A história acompanha Raúl Durán, diretor reconhecido que perde as ideias. Ao passar a escrever, ele busca inspiração em uma relação próxima, o que molda a narrativa e o tom da produção. O elenco é encabeçado pelo argentino Leonardo Sbaraglia, que integra o elenco como o alter ego do diretor.
Almodóvar, reconhecido por filmes de imagem cuidadosa e cores marcantes, volta a Cannes com uma obra que enfatiza o papel do ator na condução da história. Em entrevistas, o cineasta destacou a importância dos intérpretes para transmitir a mensagem.
Proposta e elenco
Sbaraglia descreve o personagem como uma figura que mistura referências artísticas, com o diretor atuando como uma moldura criativa. A produção é apresentada como uma leitura sobre criatividade, inspiração e o peso da relação com quem está próximo.

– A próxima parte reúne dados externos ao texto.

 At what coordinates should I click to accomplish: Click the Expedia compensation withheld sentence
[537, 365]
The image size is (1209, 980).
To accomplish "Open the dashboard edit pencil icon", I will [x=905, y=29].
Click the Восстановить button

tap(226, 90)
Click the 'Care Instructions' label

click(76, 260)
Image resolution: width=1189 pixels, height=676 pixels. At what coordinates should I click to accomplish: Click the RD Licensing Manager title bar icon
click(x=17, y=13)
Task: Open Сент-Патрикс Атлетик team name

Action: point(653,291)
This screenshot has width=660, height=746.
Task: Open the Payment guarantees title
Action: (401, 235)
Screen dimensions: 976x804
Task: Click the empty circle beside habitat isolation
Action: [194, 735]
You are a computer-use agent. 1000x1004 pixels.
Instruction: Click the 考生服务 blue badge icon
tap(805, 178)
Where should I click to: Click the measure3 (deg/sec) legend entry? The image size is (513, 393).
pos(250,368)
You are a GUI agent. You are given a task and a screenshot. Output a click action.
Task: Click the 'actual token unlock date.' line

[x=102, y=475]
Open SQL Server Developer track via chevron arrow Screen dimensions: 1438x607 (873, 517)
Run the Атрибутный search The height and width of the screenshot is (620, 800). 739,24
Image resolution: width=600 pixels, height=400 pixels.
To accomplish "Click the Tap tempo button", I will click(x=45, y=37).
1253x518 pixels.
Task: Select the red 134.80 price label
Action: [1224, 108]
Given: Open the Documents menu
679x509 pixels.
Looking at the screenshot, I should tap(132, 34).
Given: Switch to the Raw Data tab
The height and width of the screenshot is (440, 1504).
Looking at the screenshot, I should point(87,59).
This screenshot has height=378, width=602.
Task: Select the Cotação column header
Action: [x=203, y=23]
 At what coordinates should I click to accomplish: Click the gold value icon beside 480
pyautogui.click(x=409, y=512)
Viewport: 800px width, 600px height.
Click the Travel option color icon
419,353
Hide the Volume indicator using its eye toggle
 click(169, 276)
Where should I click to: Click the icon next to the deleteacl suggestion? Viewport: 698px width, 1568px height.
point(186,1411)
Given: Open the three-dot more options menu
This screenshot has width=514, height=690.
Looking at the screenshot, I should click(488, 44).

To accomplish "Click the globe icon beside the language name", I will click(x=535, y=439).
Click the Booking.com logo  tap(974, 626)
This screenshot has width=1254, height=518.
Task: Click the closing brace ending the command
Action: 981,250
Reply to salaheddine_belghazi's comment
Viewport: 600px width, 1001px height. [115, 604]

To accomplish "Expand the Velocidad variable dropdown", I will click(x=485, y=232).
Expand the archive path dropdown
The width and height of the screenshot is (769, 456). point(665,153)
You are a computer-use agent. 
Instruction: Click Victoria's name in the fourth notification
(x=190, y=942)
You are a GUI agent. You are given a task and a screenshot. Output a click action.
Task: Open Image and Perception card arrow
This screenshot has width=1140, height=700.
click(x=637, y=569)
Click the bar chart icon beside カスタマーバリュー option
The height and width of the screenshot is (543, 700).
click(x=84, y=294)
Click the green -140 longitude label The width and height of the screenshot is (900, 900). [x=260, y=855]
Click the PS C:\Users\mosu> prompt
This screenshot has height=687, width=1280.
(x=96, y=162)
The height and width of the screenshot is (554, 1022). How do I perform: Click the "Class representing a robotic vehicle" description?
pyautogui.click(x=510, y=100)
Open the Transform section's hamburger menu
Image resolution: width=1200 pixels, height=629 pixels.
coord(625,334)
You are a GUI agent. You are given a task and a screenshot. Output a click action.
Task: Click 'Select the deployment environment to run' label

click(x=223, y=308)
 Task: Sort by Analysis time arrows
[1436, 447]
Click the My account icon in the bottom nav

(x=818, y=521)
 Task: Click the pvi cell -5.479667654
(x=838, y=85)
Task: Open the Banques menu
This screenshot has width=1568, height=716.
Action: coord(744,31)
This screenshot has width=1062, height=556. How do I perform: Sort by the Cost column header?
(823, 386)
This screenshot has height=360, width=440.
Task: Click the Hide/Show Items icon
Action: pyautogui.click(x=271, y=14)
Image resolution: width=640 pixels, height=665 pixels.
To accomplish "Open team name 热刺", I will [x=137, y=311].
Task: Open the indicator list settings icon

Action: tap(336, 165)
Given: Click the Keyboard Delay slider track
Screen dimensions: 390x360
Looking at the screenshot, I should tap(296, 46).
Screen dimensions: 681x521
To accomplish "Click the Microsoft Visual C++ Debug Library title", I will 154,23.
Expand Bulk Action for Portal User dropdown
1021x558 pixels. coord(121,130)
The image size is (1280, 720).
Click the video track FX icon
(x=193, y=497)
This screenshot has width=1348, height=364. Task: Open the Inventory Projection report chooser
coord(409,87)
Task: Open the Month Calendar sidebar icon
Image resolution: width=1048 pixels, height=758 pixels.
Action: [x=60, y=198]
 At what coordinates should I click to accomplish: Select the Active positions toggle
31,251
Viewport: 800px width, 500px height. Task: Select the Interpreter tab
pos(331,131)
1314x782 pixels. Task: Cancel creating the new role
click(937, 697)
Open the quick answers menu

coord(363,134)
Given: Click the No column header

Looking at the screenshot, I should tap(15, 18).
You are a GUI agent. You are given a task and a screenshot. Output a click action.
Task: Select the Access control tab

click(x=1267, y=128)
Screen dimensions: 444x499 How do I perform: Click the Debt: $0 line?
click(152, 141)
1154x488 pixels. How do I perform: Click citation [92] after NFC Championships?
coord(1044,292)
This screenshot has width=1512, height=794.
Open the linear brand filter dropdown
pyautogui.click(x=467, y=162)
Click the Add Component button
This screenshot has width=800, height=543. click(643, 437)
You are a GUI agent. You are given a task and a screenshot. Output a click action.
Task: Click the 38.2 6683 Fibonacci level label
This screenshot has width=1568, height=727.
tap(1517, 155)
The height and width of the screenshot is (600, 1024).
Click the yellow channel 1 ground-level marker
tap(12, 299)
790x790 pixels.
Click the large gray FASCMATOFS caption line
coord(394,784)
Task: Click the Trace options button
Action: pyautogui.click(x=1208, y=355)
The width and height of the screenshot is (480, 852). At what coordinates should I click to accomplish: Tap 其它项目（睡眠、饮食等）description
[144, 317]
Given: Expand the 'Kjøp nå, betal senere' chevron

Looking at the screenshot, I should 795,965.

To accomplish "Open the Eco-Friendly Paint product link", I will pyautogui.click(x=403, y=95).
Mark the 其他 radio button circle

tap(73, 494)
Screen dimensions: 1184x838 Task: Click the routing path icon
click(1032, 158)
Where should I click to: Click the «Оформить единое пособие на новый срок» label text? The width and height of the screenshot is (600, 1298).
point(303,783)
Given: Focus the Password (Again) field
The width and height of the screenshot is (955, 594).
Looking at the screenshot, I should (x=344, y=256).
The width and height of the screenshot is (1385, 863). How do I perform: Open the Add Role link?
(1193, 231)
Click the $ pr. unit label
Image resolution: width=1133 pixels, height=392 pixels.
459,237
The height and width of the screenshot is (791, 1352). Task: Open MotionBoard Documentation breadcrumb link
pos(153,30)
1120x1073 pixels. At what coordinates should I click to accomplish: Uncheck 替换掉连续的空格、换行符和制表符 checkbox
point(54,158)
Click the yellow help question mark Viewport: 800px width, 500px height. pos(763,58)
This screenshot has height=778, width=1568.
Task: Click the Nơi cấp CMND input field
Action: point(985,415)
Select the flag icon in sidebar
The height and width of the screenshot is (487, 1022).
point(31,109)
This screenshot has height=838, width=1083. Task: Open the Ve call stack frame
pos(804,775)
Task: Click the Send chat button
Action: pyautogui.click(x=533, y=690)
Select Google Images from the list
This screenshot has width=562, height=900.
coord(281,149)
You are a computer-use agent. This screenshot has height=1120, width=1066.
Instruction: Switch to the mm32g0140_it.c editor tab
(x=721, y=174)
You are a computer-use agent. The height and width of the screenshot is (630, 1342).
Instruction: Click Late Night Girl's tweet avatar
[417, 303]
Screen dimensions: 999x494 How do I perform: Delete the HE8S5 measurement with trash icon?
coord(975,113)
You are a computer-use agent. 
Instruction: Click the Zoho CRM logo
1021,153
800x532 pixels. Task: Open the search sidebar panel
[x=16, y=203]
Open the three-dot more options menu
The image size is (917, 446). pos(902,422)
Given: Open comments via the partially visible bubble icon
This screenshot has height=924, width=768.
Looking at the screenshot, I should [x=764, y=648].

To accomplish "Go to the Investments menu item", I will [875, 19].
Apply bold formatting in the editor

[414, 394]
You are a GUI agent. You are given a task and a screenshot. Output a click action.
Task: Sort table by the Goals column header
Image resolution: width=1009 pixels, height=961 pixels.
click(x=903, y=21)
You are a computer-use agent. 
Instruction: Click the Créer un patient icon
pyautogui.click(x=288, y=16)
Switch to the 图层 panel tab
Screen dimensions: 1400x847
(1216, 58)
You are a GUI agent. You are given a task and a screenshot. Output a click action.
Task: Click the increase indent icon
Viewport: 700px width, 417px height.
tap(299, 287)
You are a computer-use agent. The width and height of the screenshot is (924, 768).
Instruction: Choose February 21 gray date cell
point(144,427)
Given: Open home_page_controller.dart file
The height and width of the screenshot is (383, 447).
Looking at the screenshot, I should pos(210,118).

O filme marca a presença contínua de Almodóvar na competição, que já disputou a Palma de Ouro em seis ocasiões. Embora tenha recebido reconhecimentos anteriores, a Palma de Ouro ainda não lhe pertence, mantendo a expectativa em torno deste novo título.
Outras disputas de Cannes
Já exibidos, outros títulos têm recebido elogios e gerado debates entre críticos. Entre eles está Fatherland, do diretor Paweł Pawlikowski, que retrata o retorno de um escritor à Alemanha de 1949, em meio a um país em reconstrução e tensões ideológicas.
El Ser Querido, de Rodrigo Sorogoyen, com Javier Bardem, também se destacou pela atuação de Bardem ao retratar um cineasta enfrentando dilemas pessoais na relação com a filha. O festival também destacou a superprodução sul-coreana Hope, considerada por alguns como a obra mais cara já produzida no país, marcada por cenas de ação intensas.
Entre os títulos em competição, La Bola Negra, da dupla espanhola Javier Ambrossi e Javier Calvo, com participação de Penélope Cruz, aparece como mais uma aposta de peso na seleção oficial. Thierry Frémaux, delegado-geral do evento, ressaltou que a atriz tem participação breve, porém marcante na trama.